Are robots the new face of customer service?
In a world where we can order gourmet meals at the touch of a button and chat to friends around the world in real time, it’s no surprise that consumers also expect brands to be readily available 24/7. So how are brands using social technology to rise to the challenge?
The kind of innovation that signals the beginning of the robot takeover for many, Chatbots are forms of artificial intelligence integrated with messaging apps like Kik, WhatsApp and Line that create personalised one-to-one interactions. These automated messaging bots help consumers do everything from ordering food to paying bills.
Chatbots are a new kind of communication that diverge from social media mass messaging to automated personalised communication.
“Chat apps will come to be thought of as the new browsers; bots will be the new websites,” said Ted Livingston, founder of Kik.“This is the beginning of a new Internet.”
Taco Bell, for example, eliminated the need to download the Taco Bell app to order food. Users are able to TacoBot on messaging platform Slack, and can even receive recommendations while they place their order.
This kind of ‘at your fingertips’ access to information is what makes Chatbots such a revolutionary social technology. They allow brands to be there for every part of the consumer journey, meaning an opportunity to interact with customers is rarely missed.
A brand’s Facebook business page is the equivalent of a business shop front across social media. Recently, Facebook launched a new look for business for brand pages, a cleaner look akin to a webpage which makes the page’s call-to-action button – like “Sign Up” or “Shop Now” – much more prominent.
These new features bring avenues of communication to the fore and make it easier for consumers to converse with the business or brand, highlighting the shift in consumer expectations towards personalised interactions across social platforms.
Many businesses across Twitter use the platform as a customer support service.

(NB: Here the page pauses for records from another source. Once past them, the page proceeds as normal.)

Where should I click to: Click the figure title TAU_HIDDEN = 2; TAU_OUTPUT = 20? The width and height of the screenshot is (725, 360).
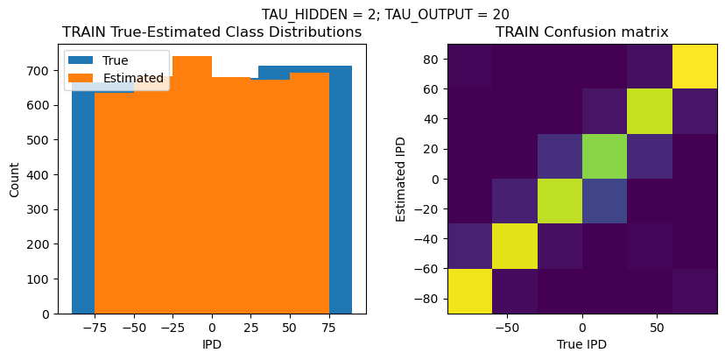click(385, 14)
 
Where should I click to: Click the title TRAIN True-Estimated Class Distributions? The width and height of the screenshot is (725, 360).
click(212, 32)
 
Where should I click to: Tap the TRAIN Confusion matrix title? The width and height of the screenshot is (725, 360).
click(582, 32)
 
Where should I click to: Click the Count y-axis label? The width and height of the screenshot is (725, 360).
click(14, 180)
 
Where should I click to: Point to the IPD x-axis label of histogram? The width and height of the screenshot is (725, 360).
click(212, 344)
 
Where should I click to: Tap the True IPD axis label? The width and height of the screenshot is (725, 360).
click(582, 344)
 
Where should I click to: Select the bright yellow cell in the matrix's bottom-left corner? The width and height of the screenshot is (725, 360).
click(469, 291)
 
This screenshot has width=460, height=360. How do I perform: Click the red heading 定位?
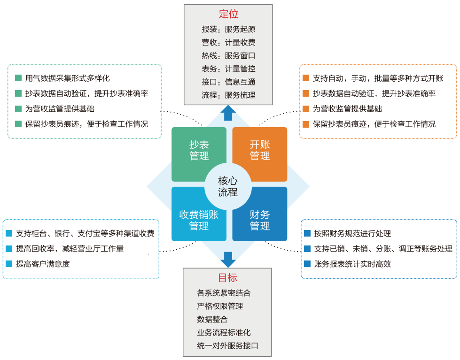[x=228, y=14]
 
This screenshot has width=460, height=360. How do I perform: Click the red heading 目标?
[x=227, y=278]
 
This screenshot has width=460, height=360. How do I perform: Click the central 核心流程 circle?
[x=228, y=186]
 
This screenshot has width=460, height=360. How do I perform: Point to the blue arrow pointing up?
[x=228, y=113]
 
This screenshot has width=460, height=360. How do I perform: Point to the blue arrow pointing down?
[x=228, y=260]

It’s not uncommon to see users tweet to a brand about customer service issue with the expectation that the brand will respond with a solution.
This method of communication has recently changed, with the introduction of a new feature that foregrounds a “Messaging” button, thereby encouraging consumers to start their conversations with brands via direct message instead of on a Twitter public feed. Personalising the communication between consumers and brands will do wonders in terms of removing angry Tweets from a brand’s profile, yet also highlights the consumer’s craving for personalised service and communications.

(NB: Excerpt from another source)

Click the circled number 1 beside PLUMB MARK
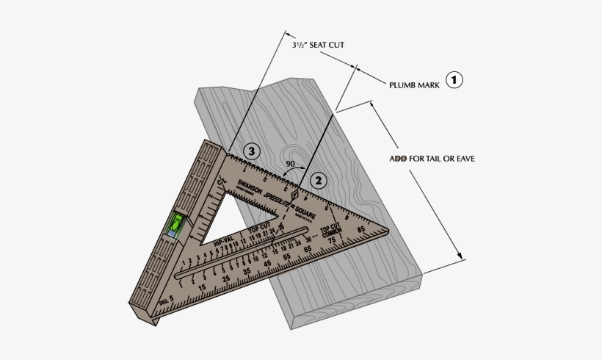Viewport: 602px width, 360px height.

Customer conversations are more than an opportunity for brands to strengthen their relationship with consumers, these interactions are also an invaluable source of data. Integrated forums are rising in popularity as a tool for brands to gain insights in consumer sentiment. Often integrated with a brand website, these forums enable consumers to hold brand-related discussions amongst themselves, giving the brand the opportunity to closely monitor sentiment and jump in only when they deem necessary.
The global outdoor clothing brand, Patagonia, collaborated with Vanilla to create an integrated forum that allowed ambassadors to provide feedback about Patagonia products. Condensing the feedback into one channel enabled Patagonia to easily monitor consumer sentiment rather than trying to coalesce conversations across an array of channels. This tactic also created a direct pipeline of communication between the brand and consumers.
The kind of information gained from these forums is invaluable for brands looking to improve their service offering and gain a competitive edge. For example, Dell’s IdeaStorm website has generated more than 420 customer ideas that have been implemented, contributing to the final design of Dell Mini notebook.